Pixel coordinate grounding data:
-=-=-=-=-

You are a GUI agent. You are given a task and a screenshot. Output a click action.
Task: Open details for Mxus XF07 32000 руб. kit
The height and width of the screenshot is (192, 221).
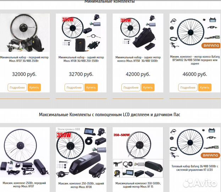point(17,87)
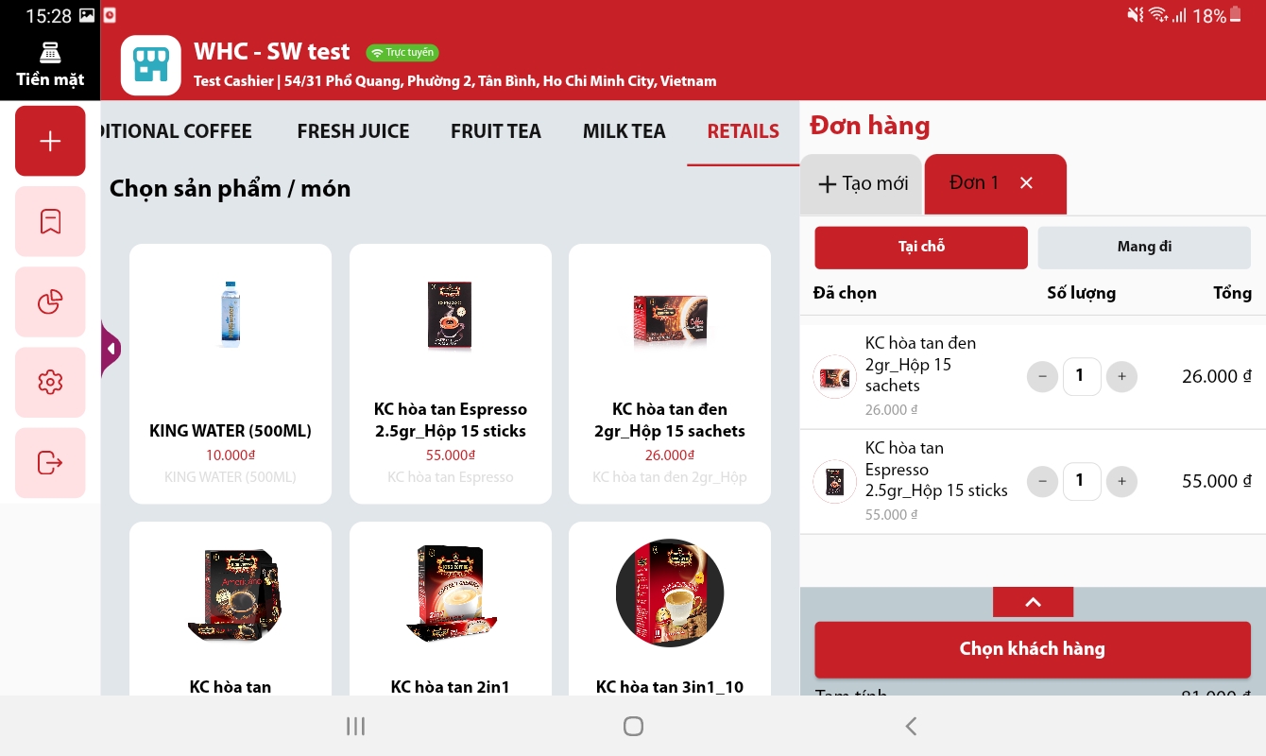Screen dimensions: 1266x756
Task: Tap the Tiền mặt cash register icon
Action: (50, 64)

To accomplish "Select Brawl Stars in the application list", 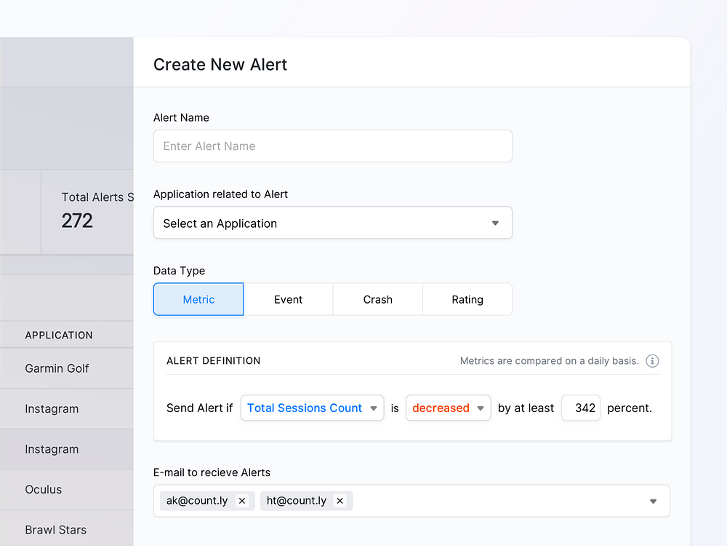I will pyautogui.click(x=56, y=529).
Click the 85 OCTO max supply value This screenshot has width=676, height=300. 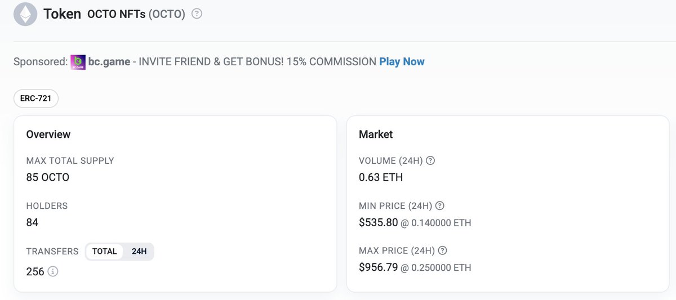click(x=47, y=177)
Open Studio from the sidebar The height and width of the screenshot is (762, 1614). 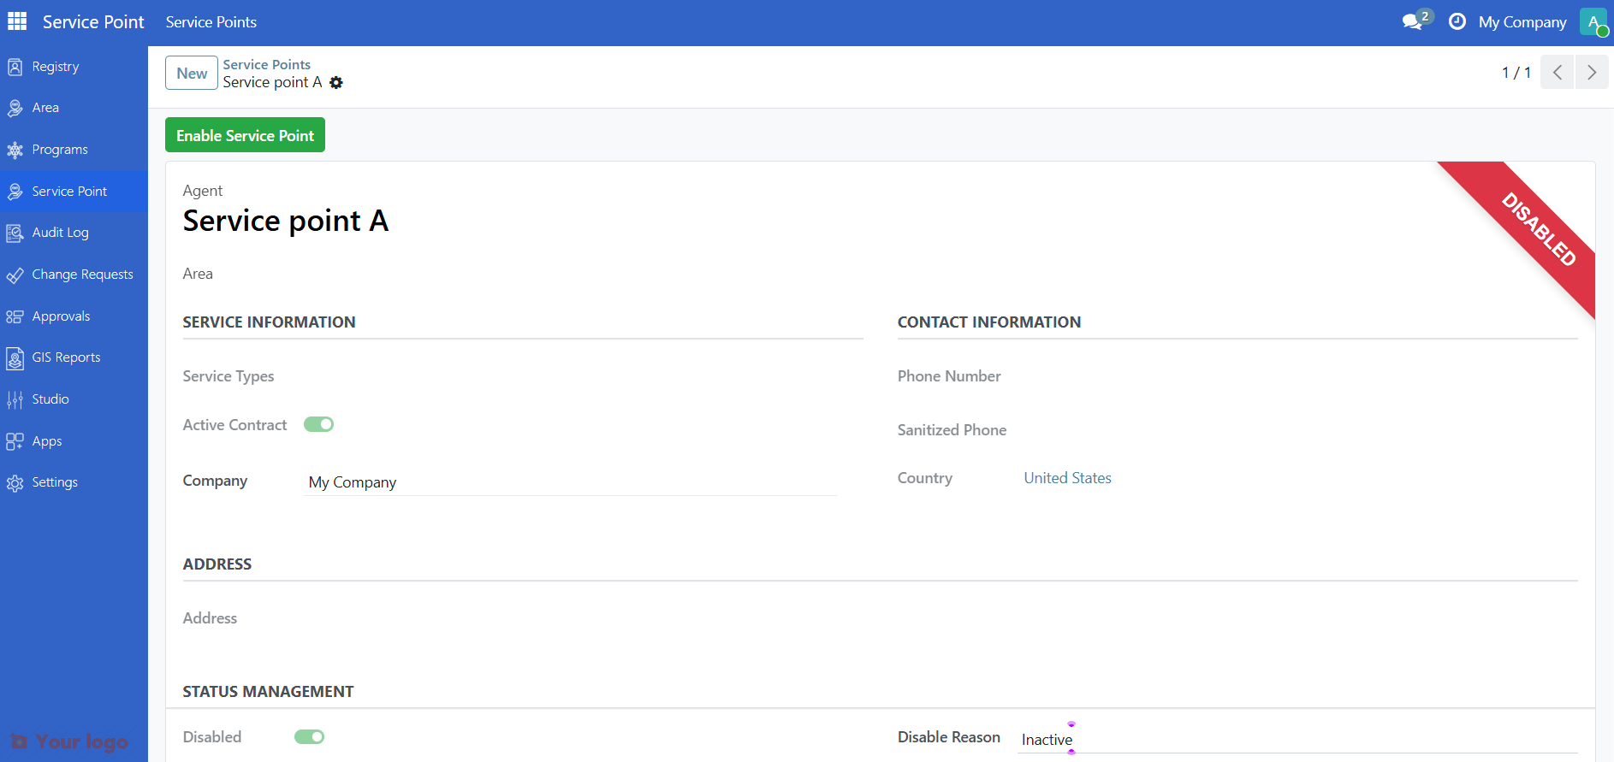(x=50, y=399)
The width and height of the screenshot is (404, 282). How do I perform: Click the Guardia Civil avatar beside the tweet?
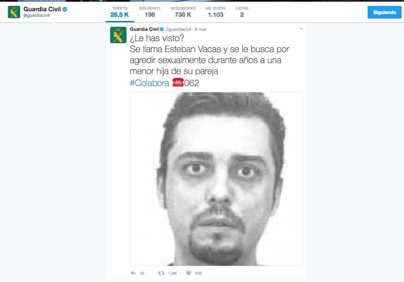[118, 35]
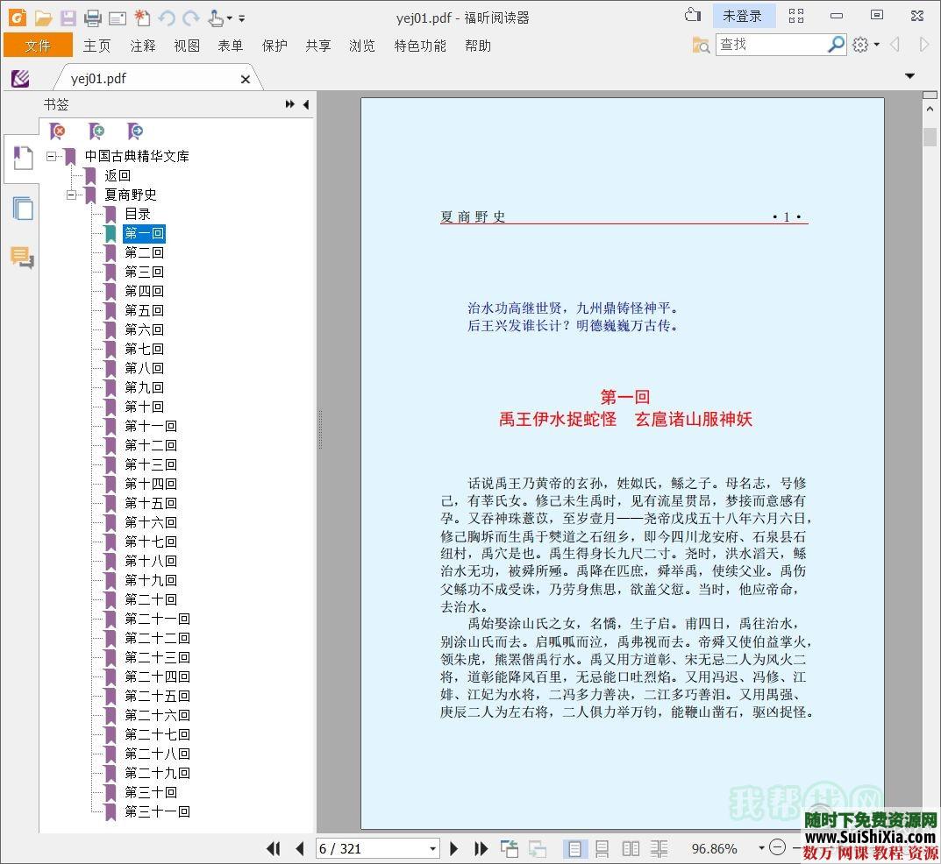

-=-=-=-=-

ACTIVITY: Leave every picture out and retype exactly the lines of the records above from the one holding "The width and" through the last, both ends included and nothing besides.

RESPONSE TO THIS TASK:
The width and height of the screenshot is (404, 282). How do I perform: Click the Guardia Civil avatar beside the tweet?
[118, 35]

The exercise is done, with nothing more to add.